Een nieuwe snee is onderweg. Buiten staat het veld vol met een wolk van
bloemen. Terwijl de pinken in de naastgelegen weide nieuwsgierig staan toe te
kijken oogst één van de medewerkers armen vol bloemen. Dat valt niet mee, want
het bed staat boordevol takken, die allemaal door elkaar groeien. Duijndam
lacht. “Je leert het snel, hoor. Het ene ras is gewoon wat voller dan het
andere.”
Grote rage
Duijndam
heeft in zijn leven al veel verschillende snijbloemen geteeld. Eind zeventiger
jaren kwam Gypsophila op zijn pad en hij was daarmee meteen de eerste teler in
Nederland. Hij teelde het gewas zowel in de kas als buiten.
In die
jaren was Gypsophila een rage en de teelt maakte grote opgang. De combinatie
van rozen met gips in gemengde boeketten was erg populair. Tegenwoordig vinden
veel mensen gips oubollig, maar daar is hij het niet mee eens. Kwestie van goed
combineren, vindt hij.
Gypsophila
kwam destijds vanuit Israël naar Nederland. Ook daar wordt het gewas veel
geteeld. De productie valt gunstig ten opzichte van de Nederlandse
aanvoerperiode. In de winter loont het niet meer om hier gips te telen.

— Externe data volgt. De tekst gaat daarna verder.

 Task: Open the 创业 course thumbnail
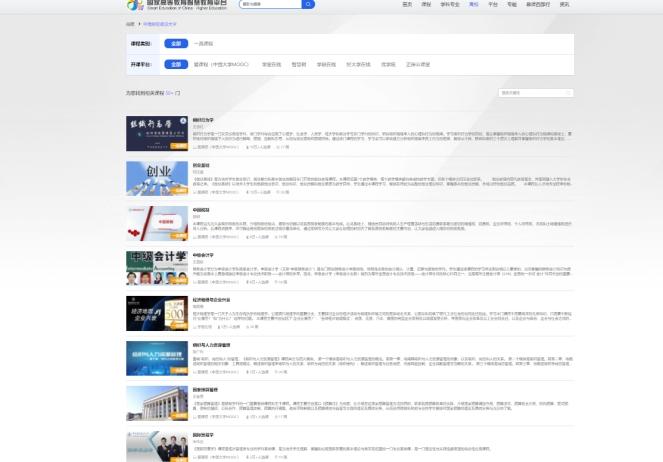click(x=156, y=178)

Productie uit andere landen concurreert met het Nederlandse product. Zo zijn Kenya,
Ecuador en Ethiopië de belangrijkste producenten. Het is dus logisch dat na de hype
van de tachtiger jaren minder telers zijn overgebleven. De opkomst van de teelt
in andere landen heeft het areaal in Nederland terug doen lopen tot vermoedelijk
vijftien tot twintig hectare. Exacte cijfers zijn er niet.
Op dit
moment zijn en zo’n dertig telers die Gypsophila telen. Duijndam kent ze
allemaal, want hij blijkt ook leverancier van de planten te zijn.
Zware takken telen
In de
schuur maakt een medewerker de geoogste bossen veilingklaar. Iedere bos wordt
zorgvuldig nagekeken. “Soms kunnen we wat last hebben van trips”, legt de teler
uit. Trips tast de bloemen aan. Als dat gebeurt loopt de prijs voor de klok
snel terug. Het loont dus om de bossen goed na te kijken.
De prijs
die het product voor de klok opbrengt ligt om en nabij de € 0,01 per gram. Het
is dus zaak om zware takken te telen. In het voorjaar lukt dat goed onder glas.
Na de oogst en het terugsnoeien van de planten volgt nog een tweede snee, maar
er groeien minder takken terug en de productie daarvan ligt dus een stuk lager.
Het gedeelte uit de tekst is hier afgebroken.